◆ Your objective
Nothing should appear in the answer except the lines below from the line containing "Screen dimensions: 720x376" through the line containing "Click the SUBSCRIBE10 discount tag icon", copied exactly, with pictures left out.
===== Record excerpts
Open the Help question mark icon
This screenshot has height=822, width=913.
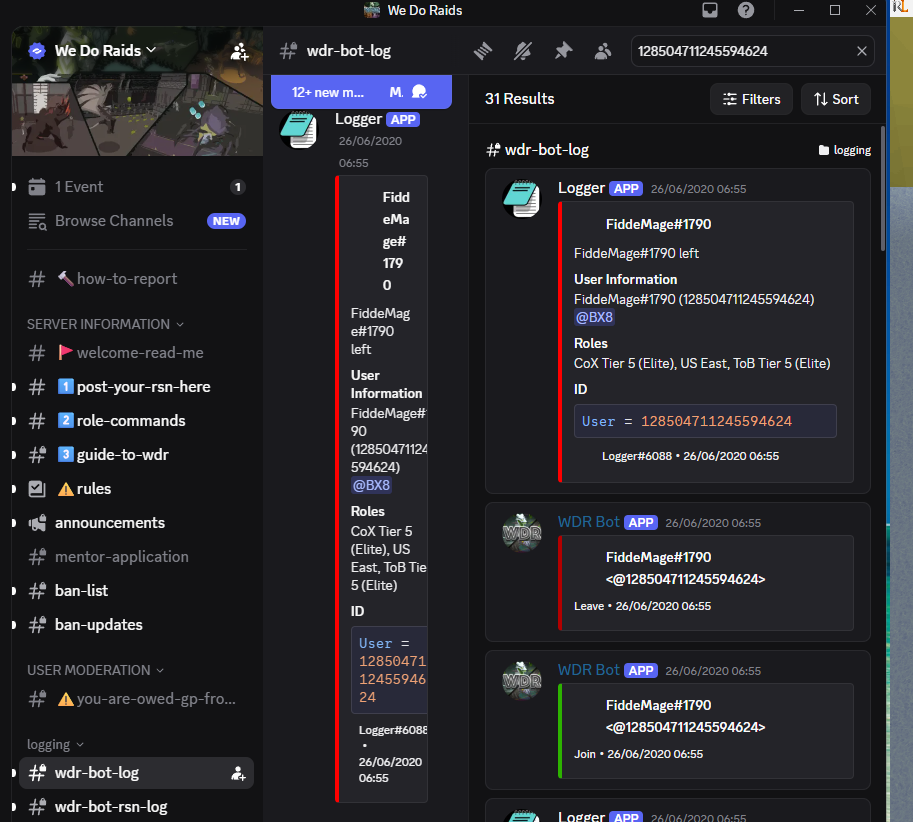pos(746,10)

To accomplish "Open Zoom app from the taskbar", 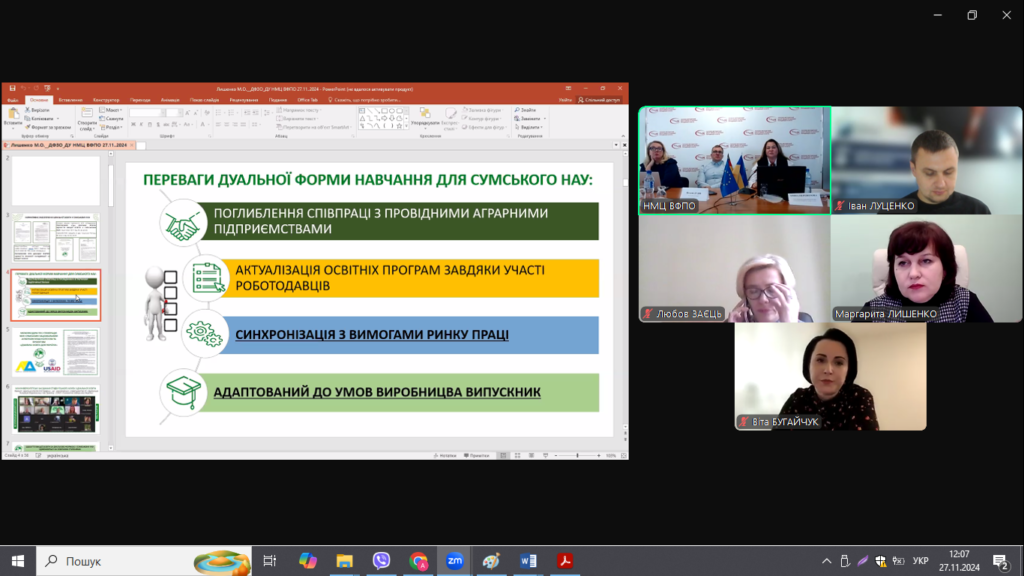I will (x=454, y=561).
==========
===== Record excerpts
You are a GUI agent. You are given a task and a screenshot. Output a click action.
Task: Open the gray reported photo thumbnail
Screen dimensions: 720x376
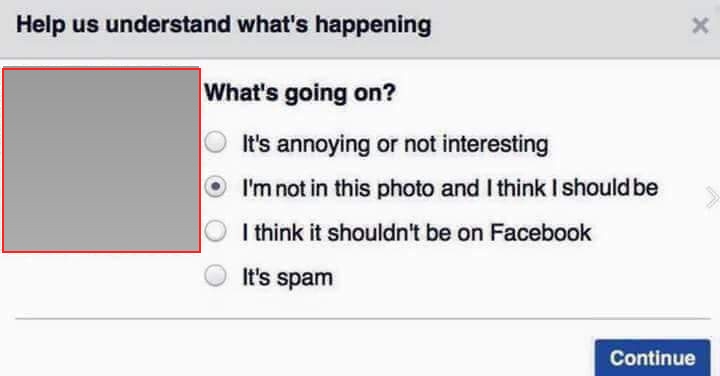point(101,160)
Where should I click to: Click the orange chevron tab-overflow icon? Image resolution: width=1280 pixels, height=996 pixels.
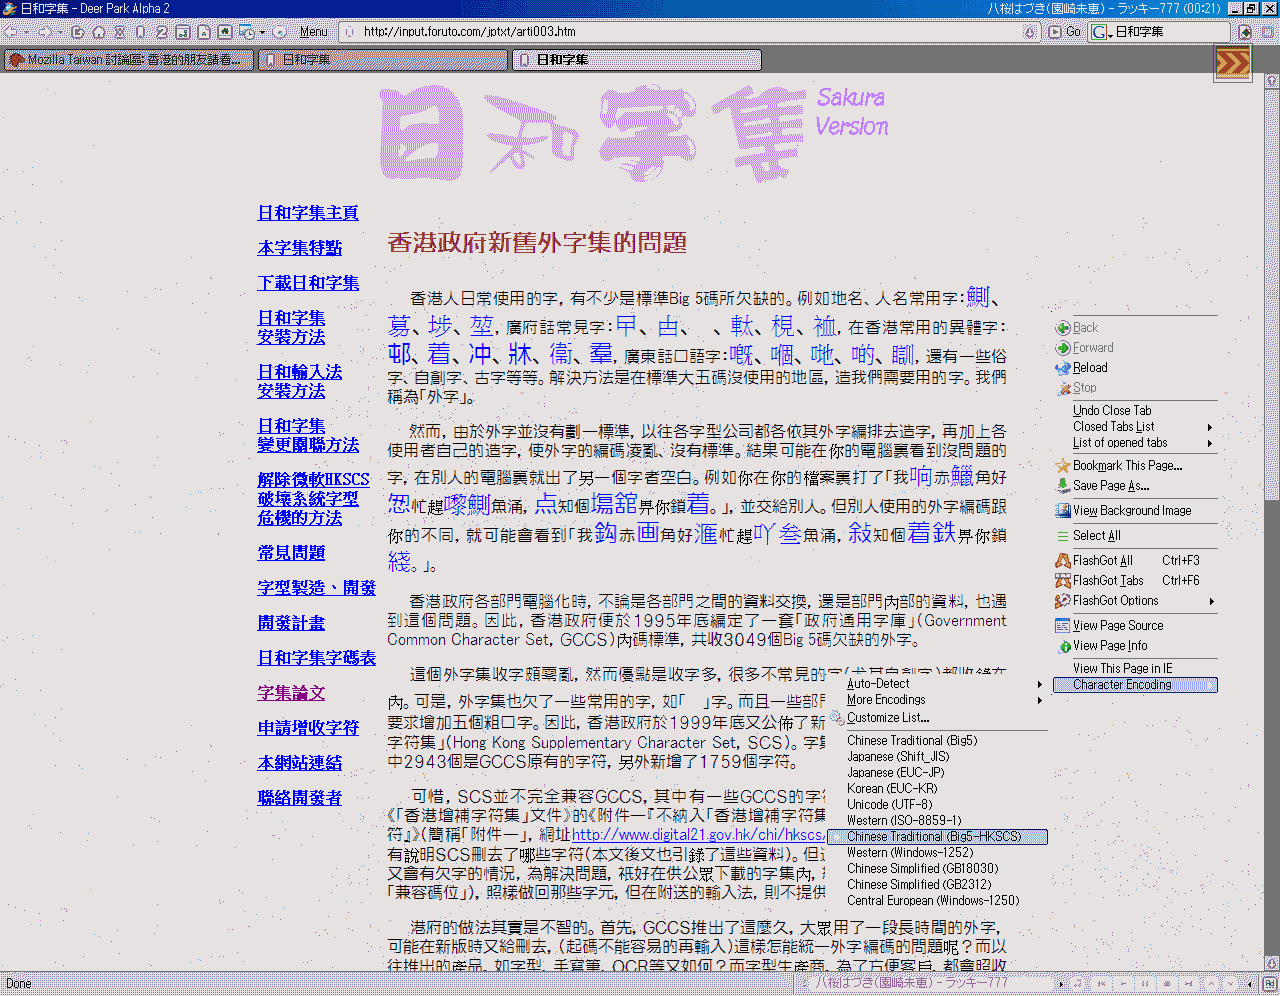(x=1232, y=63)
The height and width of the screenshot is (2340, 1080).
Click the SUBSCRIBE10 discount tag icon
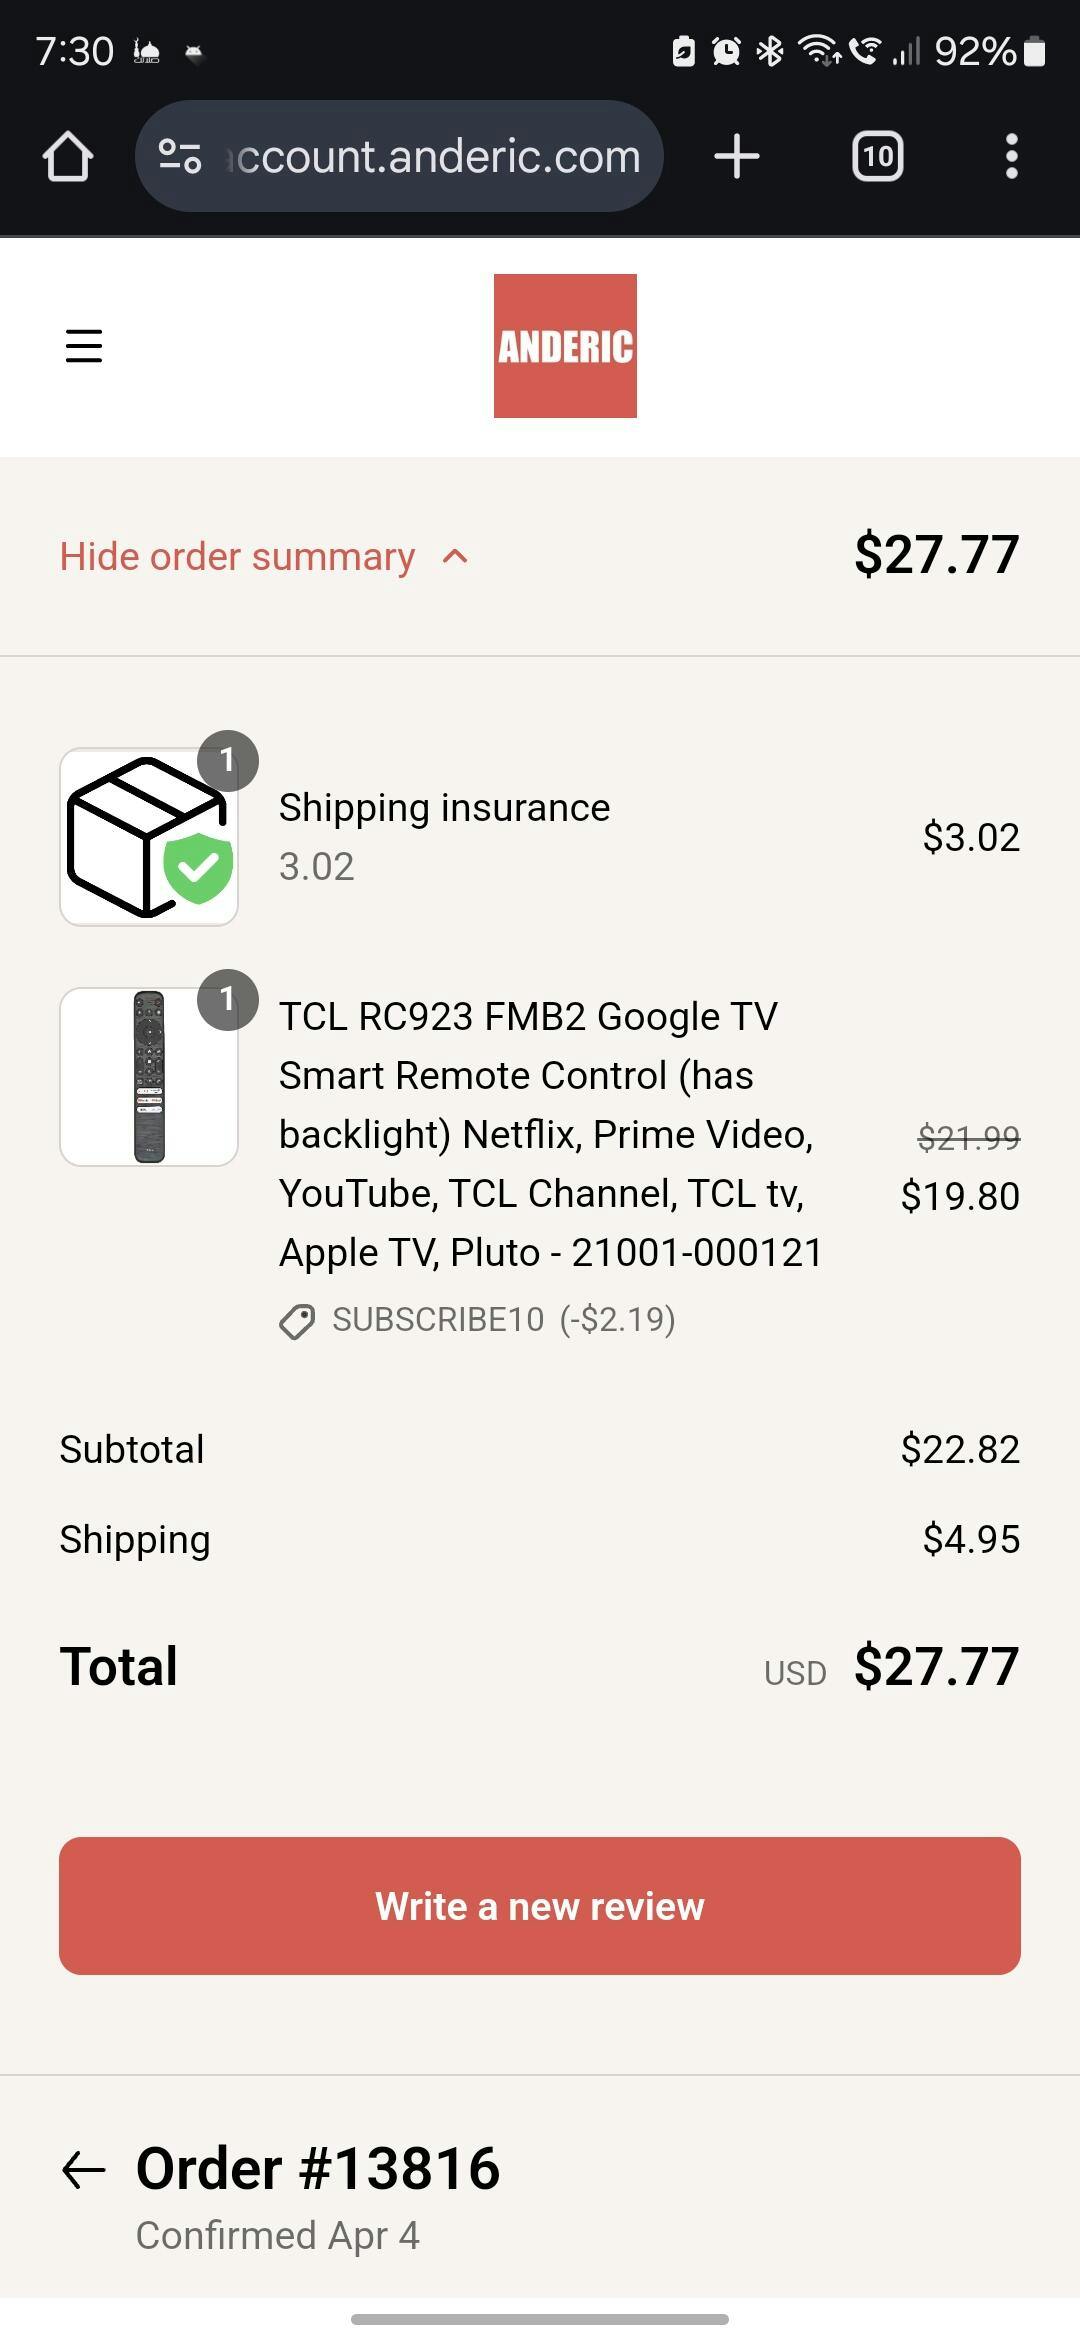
==========
◆ Finished exercise
Screen dimensions: 720x376
point(101,160)
Where should I click to: Click the orange chevron tab-overflow icon? Image resolution: width=1280 pixels, height=996 pixels.
(x=1232, y=63)
The height and width of the screenshot is (2340, 1080).
Click the SUBSCRIBE10 discount tag icon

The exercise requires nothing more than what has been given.